John A. Allgair; Michelle Ivy; Kevin Lucas; John L. Sturtevant; Richard C. Elliott; Chris A. Mack; Craig W. MacNaughton; John D. Miller; Mike Pochkowski; Moshe E. Preil; John Charles Robinson; Frank Santos

doi:10.1117/12.436743

22 August 2001 Characterization of optical proximity correction features

John A. Allgair, Michelle Ivy, Kevin Lucas, John L. Sturtevant, Richard C. Elliott, Chris A. Mack, Craig W. MacNaughton, John D. Miller, Mike Pochkowski, Moshe E. Preil, John Charles Robinson, Frank Santos

Author Affiliations +

Proceedings Volume 4344, Metrology, Inspection, and Process Control for Microlithography XV; (2001) https://doi.org/10.1117/12.436743
Event: 26th Annual International Symposium on Microlithography, 2001, Santa Clara, CA, United States

Abstract

One-dimensional linewidth alone is an inadequate metric for low-k1 lithography.
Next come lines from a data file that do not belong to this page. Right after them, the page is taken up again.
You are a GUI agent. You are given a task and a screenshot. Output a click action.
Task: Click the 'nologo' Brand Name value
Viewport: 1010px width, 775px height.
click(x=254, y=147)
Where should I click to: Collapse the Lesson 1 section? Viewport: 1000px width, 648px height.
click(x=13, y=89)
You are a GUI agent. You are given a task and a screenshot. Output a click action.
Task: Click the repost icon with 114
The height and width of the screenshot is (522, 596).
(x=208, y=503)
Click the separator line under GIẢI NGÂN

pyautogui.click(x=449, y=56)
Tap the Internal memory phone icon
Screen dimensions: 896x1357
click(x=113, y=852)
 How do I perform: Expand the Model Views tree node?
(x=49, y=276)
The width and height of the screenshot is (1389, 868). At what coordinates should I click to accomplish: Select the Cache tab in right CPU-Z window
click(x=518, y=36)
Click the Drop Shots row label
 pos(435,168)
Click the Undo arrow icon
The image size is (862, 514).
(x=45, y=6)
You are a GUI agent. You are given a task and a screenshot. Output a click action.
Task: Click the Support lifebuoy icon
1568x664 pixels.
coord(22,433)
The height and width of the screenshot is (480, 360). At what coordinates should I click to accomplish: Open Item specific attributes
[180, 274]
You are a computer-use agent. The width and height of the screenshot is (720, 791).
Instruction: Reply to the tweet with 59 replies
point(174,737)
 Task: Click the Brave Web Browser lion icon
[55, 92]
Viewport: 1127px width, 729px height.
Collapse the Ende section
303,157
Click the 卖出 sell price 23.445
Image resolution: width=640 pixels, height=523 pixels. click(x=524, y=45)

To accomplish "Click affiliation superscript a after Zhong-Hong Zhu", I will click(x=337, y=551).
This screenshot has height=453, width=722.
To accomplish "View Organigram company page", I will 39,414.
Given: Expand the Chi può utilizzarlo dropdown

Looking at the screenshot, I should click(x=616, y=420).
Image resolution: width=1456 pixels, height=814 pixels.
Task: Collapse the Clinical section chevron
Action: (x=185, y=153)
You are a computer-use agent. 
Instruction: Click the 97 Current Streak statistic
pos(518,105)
Critical Dimension metrology and analysis have historically focused on 1-dimensional effects but with low-k1 lithography is has increasingly been found that the process window for acceptable imaging of the full 2D structure is more limited than the process window for CDs alone. The shape and area of the feature have become as critical to the proper patterning as the width. The measurement and analysis of Critical Shape Difference (CSD) of patterned features must be an integral part of process development efforts. Adoption of optical proximity correction (OPC) and other Optical Extension Technologies increases the need for understanding specific effects through the pattern transfer process. Sub-resolution features on the mask are intended to compensate the pattern so that the resulting etched features most accurately reflect the designer's intent and provide the optimum device performance. A method for quantifying the Critical Shape Difference between the designer's intent, OPC application, mask preparation, resist exposure and pattern etch has been developed. This work focuses on overlaying features from the various process stages and using CSD to quantify the regions of overlap in order to assess OPC performance. Specific examples will demonstrate the gap in current 1-D analysis techniques.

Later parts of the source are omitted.